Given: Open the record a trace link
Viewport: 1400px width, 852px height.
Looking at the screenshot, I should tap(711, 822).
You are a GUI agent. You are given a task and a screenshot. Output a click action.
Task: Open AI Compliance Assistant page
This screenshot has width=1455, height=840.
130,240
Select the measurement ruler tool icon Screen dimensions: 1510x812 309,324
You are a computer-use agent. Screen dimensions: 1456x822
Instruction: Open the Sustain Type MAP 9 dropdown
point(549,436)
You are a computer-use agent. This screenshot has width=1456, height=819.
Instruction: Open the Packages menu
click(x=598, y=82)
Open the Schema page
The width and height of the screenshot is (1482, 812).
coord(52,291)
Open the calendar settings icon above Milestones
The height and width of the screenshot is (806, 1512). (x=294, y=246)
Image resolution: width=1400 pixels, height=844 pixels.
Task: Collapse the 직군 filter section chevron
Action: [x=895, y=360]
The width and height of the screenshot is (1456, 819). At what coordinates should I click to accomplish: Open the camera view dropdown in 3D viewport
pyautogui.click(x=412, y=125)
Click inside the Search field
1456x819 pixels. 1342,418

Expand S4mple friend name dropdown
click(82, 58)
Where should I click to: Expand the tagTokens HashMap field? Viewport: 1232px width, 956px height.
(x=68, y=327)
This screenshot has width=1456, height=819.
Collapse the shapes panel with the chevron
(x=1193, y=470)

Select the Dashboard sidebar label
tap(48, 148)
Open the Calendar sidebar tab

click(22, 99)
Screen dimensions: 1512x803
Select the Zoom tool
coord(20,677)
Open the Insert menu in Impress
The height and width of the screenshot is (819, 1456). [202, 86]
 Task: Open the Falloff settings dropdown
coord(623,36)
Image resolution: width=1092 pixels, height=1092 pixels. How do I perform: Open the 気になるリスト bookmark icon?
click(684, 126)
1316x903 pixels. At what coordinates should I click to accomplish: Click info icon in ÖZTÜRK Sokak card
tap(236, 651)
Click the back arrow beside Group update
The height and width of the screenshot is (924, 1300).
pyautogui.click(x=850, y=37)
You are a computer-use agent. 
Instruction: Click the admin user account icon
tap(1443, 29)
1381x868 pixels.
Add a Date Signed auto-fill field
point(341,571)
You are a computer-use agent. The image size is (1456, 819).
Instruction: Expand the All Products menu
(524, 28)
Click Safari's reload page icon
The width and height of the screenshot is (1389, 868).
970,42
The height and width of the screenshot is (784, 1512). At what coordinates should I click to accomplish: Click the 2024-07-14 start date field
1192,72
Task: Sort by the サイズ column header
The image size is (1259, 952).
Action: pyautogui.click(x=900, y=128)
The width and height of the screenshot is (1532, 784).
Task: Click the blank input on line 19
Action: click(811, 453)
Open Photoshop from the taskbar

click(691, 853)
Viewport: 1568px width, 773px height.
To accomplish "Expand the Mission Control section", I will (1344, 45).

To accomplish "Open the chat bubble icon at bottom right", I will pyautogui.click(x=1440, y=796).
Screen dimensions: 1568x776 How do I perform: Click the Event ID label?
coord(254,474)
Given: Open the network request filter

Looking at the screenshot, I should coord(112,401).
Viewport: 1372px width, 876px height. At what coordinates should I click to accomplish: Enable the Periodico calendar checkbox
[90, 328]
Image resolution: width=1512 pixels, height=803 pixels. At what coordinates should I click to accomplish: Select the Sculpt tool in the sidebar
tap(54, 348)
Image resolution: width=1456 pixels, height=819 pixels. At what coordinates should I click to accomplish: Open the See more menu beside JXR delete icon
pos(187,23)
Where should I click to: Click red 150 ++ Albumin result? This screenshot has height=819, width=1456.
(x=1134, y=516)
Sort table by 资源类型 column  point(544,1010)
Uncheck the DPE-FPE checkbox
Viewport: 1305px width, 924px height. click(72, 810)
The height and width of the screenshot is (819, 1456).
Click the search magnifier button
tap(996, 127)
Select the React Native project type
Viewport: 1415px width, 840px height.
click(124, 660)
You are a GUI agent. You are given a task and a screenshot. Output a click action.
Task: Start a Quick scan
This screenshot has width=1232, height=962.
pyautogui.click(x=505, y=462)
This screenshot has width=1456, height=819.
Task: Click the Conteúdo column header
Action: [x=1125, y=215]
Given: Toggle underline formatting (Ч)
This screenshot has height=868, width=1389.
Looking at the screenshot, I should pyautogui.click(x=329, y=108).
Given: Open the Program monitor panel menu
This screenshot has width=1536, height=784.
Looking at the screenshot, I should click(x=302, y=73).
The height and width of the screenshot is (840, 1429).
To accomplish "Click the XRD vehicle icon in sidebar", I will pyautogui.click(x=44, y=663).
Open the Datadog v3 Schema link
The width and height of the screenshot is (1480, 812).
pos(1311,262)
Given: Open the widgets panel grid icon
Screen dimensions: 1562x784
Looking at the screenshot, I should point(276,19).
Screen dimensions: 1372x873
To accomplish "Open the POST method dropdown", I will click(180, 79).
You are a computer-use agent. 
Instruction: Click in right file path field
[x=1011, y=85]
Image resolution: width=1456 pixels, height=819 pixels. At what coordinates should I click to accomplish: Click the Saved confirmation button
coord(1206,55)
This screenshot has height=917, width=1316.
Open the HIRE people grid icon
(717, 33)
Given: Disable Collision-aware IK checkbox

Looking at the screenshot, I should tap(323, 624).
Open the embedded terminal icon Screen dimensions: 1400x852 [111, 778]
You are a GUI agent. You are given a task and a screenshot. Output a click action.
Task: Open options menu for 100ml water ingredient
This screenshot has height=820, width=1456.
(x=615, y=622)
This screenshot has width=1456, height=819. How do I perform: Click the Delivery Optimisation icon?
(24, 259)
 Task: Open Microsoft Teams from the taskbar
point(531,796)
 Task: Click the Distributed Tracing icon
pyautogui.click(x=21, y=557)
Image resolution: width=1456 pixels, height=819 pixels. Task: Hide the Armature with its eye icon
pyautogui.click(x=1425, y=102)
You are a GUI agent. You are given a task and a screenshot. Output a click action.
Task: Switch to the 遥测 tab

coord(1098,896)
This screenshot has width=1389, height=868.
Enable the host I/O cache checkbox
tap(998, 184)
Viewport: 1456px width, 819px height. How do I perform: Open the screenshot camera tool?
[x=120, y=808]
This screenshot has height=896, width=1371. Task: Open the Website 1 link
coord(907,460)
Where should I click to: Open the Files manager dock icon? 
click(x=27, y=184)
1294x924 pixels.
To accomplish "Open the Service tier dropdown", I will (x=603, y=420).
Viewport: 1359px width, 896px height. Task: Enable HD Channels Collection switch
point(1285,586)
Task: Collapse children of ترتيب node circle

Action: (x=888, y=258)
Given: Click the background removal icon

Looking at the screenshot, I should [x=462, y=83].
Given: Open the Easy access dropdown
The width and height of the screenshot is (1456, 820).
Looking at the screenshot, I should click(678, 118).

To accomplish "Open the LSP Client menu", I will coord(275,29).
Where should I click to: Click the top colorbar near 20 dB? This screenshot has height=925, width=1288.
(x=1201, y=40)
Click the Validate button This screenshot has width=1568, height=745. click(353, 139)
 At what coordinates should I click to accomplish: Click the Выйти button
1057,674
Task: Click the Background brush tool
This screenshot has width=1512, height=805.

→ WHAT IS EXPECTED
All that is wanted is an exact copy of the lines above from the one with "Click Safari's reload page icon" through the one with "Given: Toggle underline formatting (Ч)", with both ends included.

→ EXERCISE RESULT
Click Safari's reload page icon
The width and height of the screenshot is (1389, 868).
970,42
The height and width of the screenshot is (784, 1512). At what coordinates should I click to accomplish: Click the 2024-07-14 start date field
1192,72
Task: Sort by the サイズ column header
The image size is (1259, 952).
Action: pyautogui.click(x=900, y=128)
The width and height of the screenshot is (1532, 784).
Task: Click the blank input on line 19
Action: click(811, 453)
Open Photoshop from the taskbar

click(691, 853)
Viewport: 1568px width, 773px height.
To accomplish "Expand the Mission Control section", I will (1344, 45).

To accomplish "Open the chat bubble icon at bottom right", I will pyautogui.click(x=1440, y=796).
Screen dimensions: 1568x776 How do I perform: Click the Event ID label?
coord(254,474)
Given: Open the network request filter

Looking at the screenshot, I should coord(112,401).
Viewport: 1372px width, 876px height. At what coordinates should I click to accomplish: Enable the Periodico calendar checkbox
[90, 328]
Image resolution: width=1512 pixels, height=803 pixels. At what coordinates should I click to accomplish: Select the Sculpt tool in the sidebar
tap(54, 348)
Image resolution: width=1456 pixels, height=819 pixels. At what coordinates should I click to accomplish: Open the See more menu beside JXR delete icon
pos(187,23)
Where should I click to: Click red 150 ++ Albumin result? This screenshot has height=819, width=1456.
(x=1134, y=516)
Sort table by 资源类型 column  point(544,1010)
Uncheck the DPE-FPE checkbox
Viewport: 1305px width, 924px height. click(72, 810)
The height and width of the screenshot is (819, 1456).
Click the search magnifier button
tap(996, 127)
Select the React Native project type
Viewport: 1415px width, 840px height.
click(124, 660)
You are a GUI agent. You are given a task and a screenshot. Output a click action.
Task: Start a Quick scan
This screenshot has width=1232, height=962.
pyautogui.click(x=505, y=462)
This screenshot has width=1456, height=819.
Task: Click the Conteúdo column header
Action: [x=1125, y=215]
Given: Toggle underline formatting (Ч)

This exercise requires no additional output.